One of the largest new entrants to the UK energy supply market, First Utility, has described the move by Scottish and Southern Energy (SSE) to auction 100 per cent of its electricity to any household supplier as "smoke and mirrors".
First Utility, the largest independent domestic
electricity supplier, said today that
SSE’s move would not have "any positive impact" for new entrants in the
energy market.
SSE announced yesterday that it would start trading a proportion of its total electricity supply and demand on the UK’s 'day-ahead’ wholesale market from this Friday (October 14), with a view to auctioning 100 per cent of its energy by the beginning of next year. SSE, the second largest electricity generator in the UK, said the move would provide transparency and would "help address one of the perceived barriers to entry into the electricity supply market".
The Government is trying to encourage more players in the energy market, which is currently dominated by the 'Big Six’, as it tries to drive down electricity and gas bills and get Britain on a low carbon footing.

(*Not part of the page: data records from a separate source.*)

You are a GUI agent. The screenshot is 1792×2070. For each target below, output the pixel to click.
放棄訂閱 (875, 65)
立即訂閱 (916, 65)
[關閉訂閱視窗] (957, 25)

"Negligible impact"However, First Utility, which promotes
energy efficiency through its smart meters and offers simpler tariffs and billing to its customers, said the move by SSE would have a "negligible impact" on its own wholesale energy requirements.
"The announcement today by Scottish and Southern Energy that it will begin auctioning its generated energy to any supplier will have a negligible impact on encouraging competition because the energy is only available on a day-ahead basis, which constitutes less than one per cent of First Utility’s wholesale energy requirement. The majority of the power it buys for customers is purchased up to two years in advance," First Utility said in a release.
First Utility, which launched its 'Manifesto for Modernising the UK’s Energy Industry’ today, is calling for far greater liquidity in the wholesale market for growing supply businesses such as First Utility. It said the energy regulator, Ofgem, should force all six energy utility companies to auction more than 50 per cent of their electricity on the wholesale market. Currently, Ofgem is proposing the 'Big Six’ auction 10 to 20 per cent by 2013.
Co-operative Energy
Co-operative Energy, a recent entrant to the energy supply market, which is promising a fairer deal to customers and green energy as part of its mix, said today it welcomed SSE’s move, but said it did not go far enough.
"This is a step in the right direction for the energy industry as it provides more volume in wholesale markets," said Nigel Mason, business development manager for Co-operative Energy. "However, more volume is only part of the solution for small suppliers such as Co-operative Energy and others looking to gain entry into the market.
"In order for this to be an effective move, contracts need to be of the right duration, not just one day ahead and of the right shape, to match the profile of domestic consumption. To avoid indirect discrimination against the small suppliers it is essential that the rules of the auction process are properly addressed."
Despite new entrants coming into the UK energy market, many of which offer lower bills, simpler tariffs and greener solutions to householders, 99 per cent of people still get their energy from the Big Six.
SEE’s move is likely to go down well with politicians from both sides of the House of Commons, which have been turning up the pressure on big energy firms in recent months to break their dominance in the face of big hikes in electricity and gas bills. Energy Secretary Chris Huhne, meanwhile, is looking to open up the market as he pushes through reform of the electricity market to deliver low carbon energy at the lowest cost to consumers.
According to the Financial Times "one or two" other big utility firms are expected to announce similar moves to SSE’s by the end of the year.